Según un recuento del diario Los Angeles Times, alrededor de 50 universidades de Estados Unidos, entre ellas las californianas UCLA, USC y Occidental College, están siendo objeto de una investigación por la forma en que tratan las denuncias por abusos sexuales.Hasta este momento los decanos, profesores o estudiantes de doctorado eran los que decidían si había ocurrido o no una violación.
Con afán de impulsar la educación preventiva, esta Ley ha venido respaldada desde el principio por los colectivos de defensa de los derechos de la mujer (como la Coalición Contra las Agresiones Sexuales de California), que consideraban absolutamente indispensable su aprobación. Es por ello un importante logro para ellos que el gobernador de California, Jerry Brown, finalmente la firmara en coherencia con la postura defendida por Obama, empeñado en acabar con la alta tasa de agresiones sexuales en los centros de educación superior. Sólo en 2013, el Departamento de Educación de Estados Unidos había recibido 100.000 firmas rogando que se interviniera para acabar de una vez por todas con la absoluta indefensión que padecían las víctimas en las universidades. La necesidad de crear un marco legal para evitar más atropellos parecía ineludible.
La Ley SB967 obliga a toda institución universitaria pública o privada que reciba fondos públicos, a través de ayudas económicas a sus estudiantes, a incorporar este espíritu (la idea del consentimiento expreso y explícito, revocable en cualquier momento) a sus normas reglamentarias y a gozar de servicios médicos y de apoyo integral para las víctimas de violaciones u otro tipo de agresiones sexuales.De este modo la Ley exige a las facultades un adecuado tratamiento de las querellas y que a las víctimas no se las interrogue de un modo inapropiado cuando por fin se deciden a denunciar.
Con esta interpretación restrictiva del consentimiento en las relaciones sexuales, válida para todos los campus de California, se pretende desalentar a todos aquellos que aprovechando que la presunta víctima está inconsciente, dormida, drogada, o incluso sufre algún tipo de discapacidad física o mental intentan abusar sexualmente de ella. El texto deja claro que debe haber “un acuerdo afirmativo, consciente y voluntario para que se produzcan relaciones sexuales”, de tal modo que la pasividad o el silencio no se pueden interpretar como indicios de consentimiento implícito. Es más, según señala la Ley, “la existencia de una relación de pareja entre las personas involucradas o el que hubieran tenido relaciones sexuales en el pasado nunca debe ser considerado por sí mismo como un indicador de consentimiento”.
Con esta nueva aproximación, en el fondo, esta Ley cubre una laguna normativa importante que dejaba impunes hasta ahora a muchos agresores sexuales y además hace nacer un nuevo código de conducta, no exento de cierto paternalismo, al prescribir lo que se debe y no debe hacer desde un punto de vista no sólo punitivo sino ético.

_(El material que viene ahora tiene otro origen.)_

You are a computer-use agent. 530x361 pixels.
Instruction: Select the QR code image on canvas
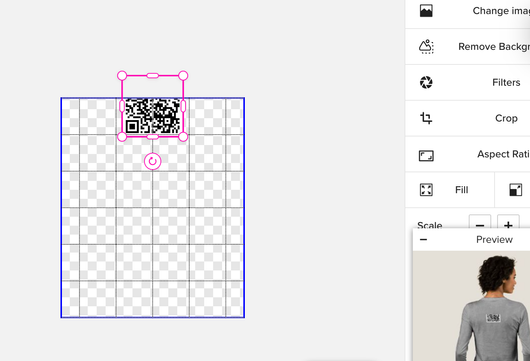coord(153,116)
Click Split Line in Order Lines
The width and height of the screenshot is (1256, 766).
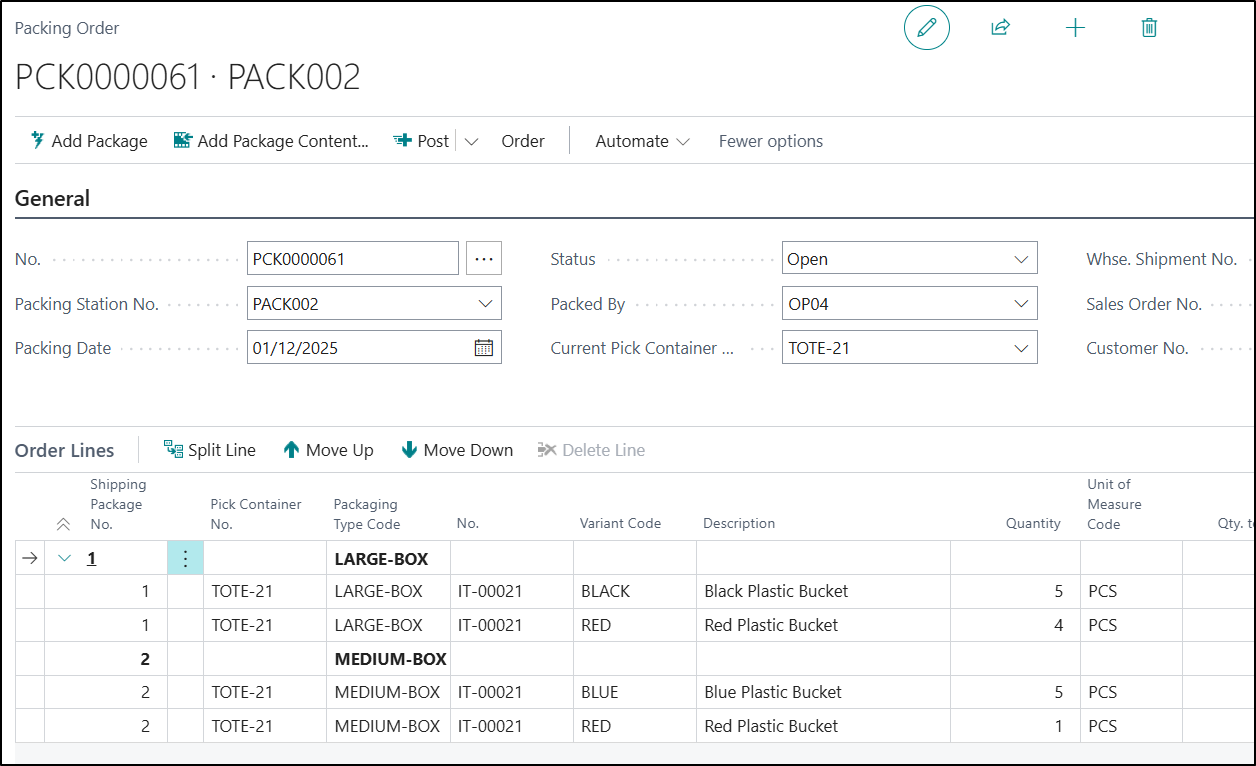click(210, 450)
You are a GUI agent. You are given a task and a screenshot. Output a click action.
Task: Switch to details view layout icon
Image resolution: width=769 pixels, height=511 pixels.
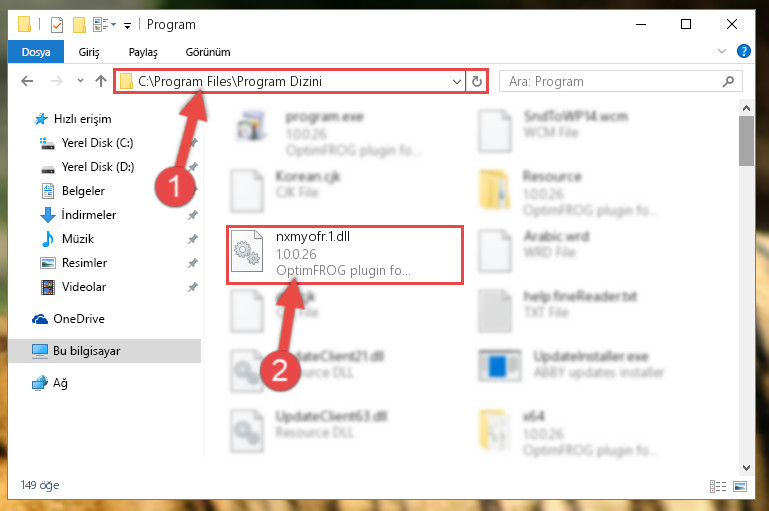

Queda lejos el modelo ilustrado que confiaba en el autogobierno del sujeto desde el punto de vista moral. Está claro que el Derecho es una herramienta necesaria y útil para la organización y el control social y hemos de servirnos de ella para regular los comportamientos cuando éstos no responden a las debidas expectativas morales.
Si es cierto que existe una cultura de la violación, como indicó el senador Kevin de León como proponente de la Ley, parece entonces obligado buscar a través de una ley un cambio de percepción en la sociedad que sensibilice sobre este serio problema que afecta a tantas jóvenes universitarias. Como dijo De León en un comunicado el pasado 28 de septiembre: “Cada estudiante merece un ambiente de enseñanza seguro y saludable” (…) “California no permitirá a las escuelas desentenderse de los casos de violación. Hemos cambiado la conversación sobre agresión sexual a una de prevención, justicia y reconciliación”. Con la nueva Ley, la carga de la prueba pasa a recaer en los acusados y no en las víctimas, de tal manera que en California, a partir de ahora, “quien calla no otorga”.